Reasons for a Cat Losing Weight

By Jen Davis

Weight loss can be caused by a wide assortment of conditions, but the essential underlying cause is that your cat is taking in less calories than he needs to maintain his current weight. If you notice weight loss in your cat, work with your veterinarian to determine why your cat has lost weight, and take steps to treat the problem.

Understanding Weight Loss

The Koret Shelter Medicine Program at the University of California at Davis reports that a normal adult cat who weighs between 8 and 10 pounds needs to consume between 180 and 220 calories daily to maintain weight. If the average-size cat takes in fewer calories, he will lose weight. If he takes in more calories, he will gain weight. Some exceptions apply -- illness could cause a cat to eat plenty but still lose weight.

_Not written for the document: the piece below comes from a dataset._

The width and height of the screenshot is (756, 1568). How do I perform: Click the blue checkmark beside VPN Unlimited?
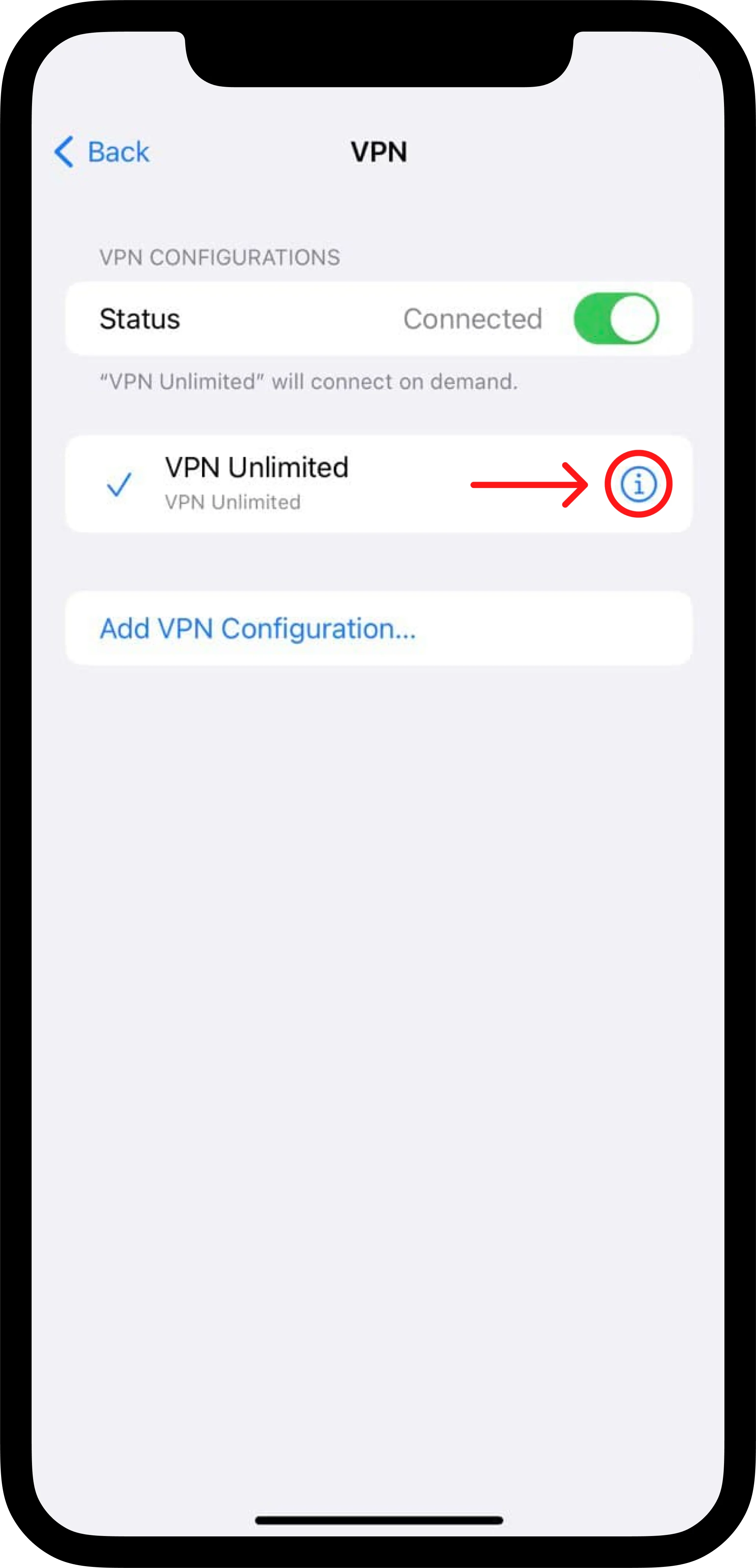pyautogui.click(x=119, y=485)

Identifying Significant Weight Loss

Cats are not large animals, so it's easy for you to underestimate the gravity of weight loss: If you think losing 1 pound is no big deal, consider that a typical 10-pound cat who loses a pound has effectively lost 10 percent of his total body weight. A cat who is losing weight may appear bony or have visible ribs. His coat may be in poor condition. Take your cat to the veterinarian immediately if you see your pet dropping weight with no explanation, especially if the weight loss has occurred during a short period of time. Various medical problems can cause weight loss, and those conditions will need to be treated.

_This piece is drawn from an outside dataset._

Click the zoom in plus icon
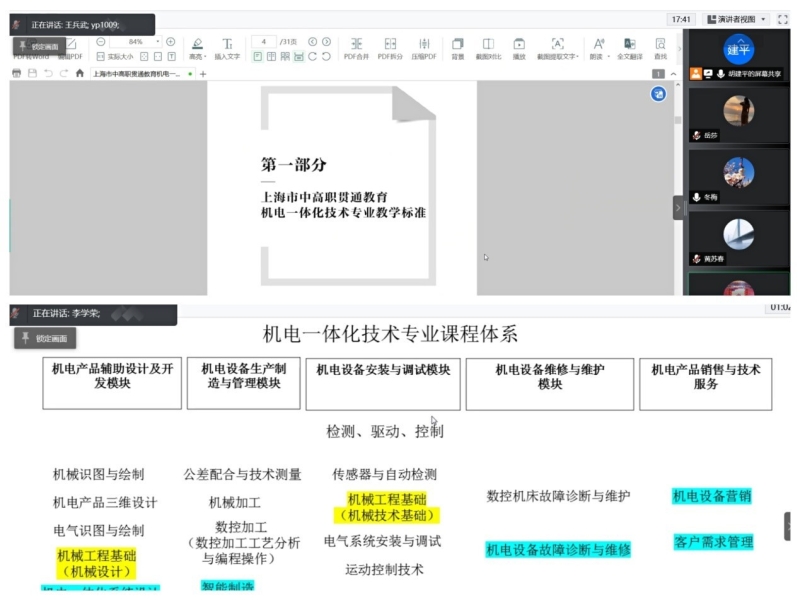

Veterinary Problems Linked to Weight Loss

Feline weight loss can be linked to any medical condition that causes a cat to lose his appetite, that prevents his body from processing and absorbing nutrients adequately, or that prevents your cat from eating. Weight loss is often a symptom of a medical condition rather than a health issue itself. Health problems that can cause weight loss include various types of cancer, feline leukemia, heart disease, kidney disease, hyperthyroidism and parasite infestation. Allergies can keep a cat from eating the way he needs to. Missing teeth, an abscess or other problems that affect a cat's mouth can cause weight loss by making it physically painful for the cat to eat. Pay attention to signs such as increased appetite, hair loss or stomach distention. Report symptoms to you veterinarian to aid his ability to determine the precise cause of the weight loss.

Other Possible Reasons for Weight Loss

Some cats refuse to eat because they've become bored with their food. Some active cats may lose weight because they simply aren't getting enough nutrients in their diet to maintain a healthy weight. Older cats often lose weight due a combination of different health conditions; some require specialized food designed to meet the needs of senior cats. Your cat may be reluctant to eat because of the way you are feeding him. If you are concerned that your cat is being chased away from his food by other pets, try feeding him separately.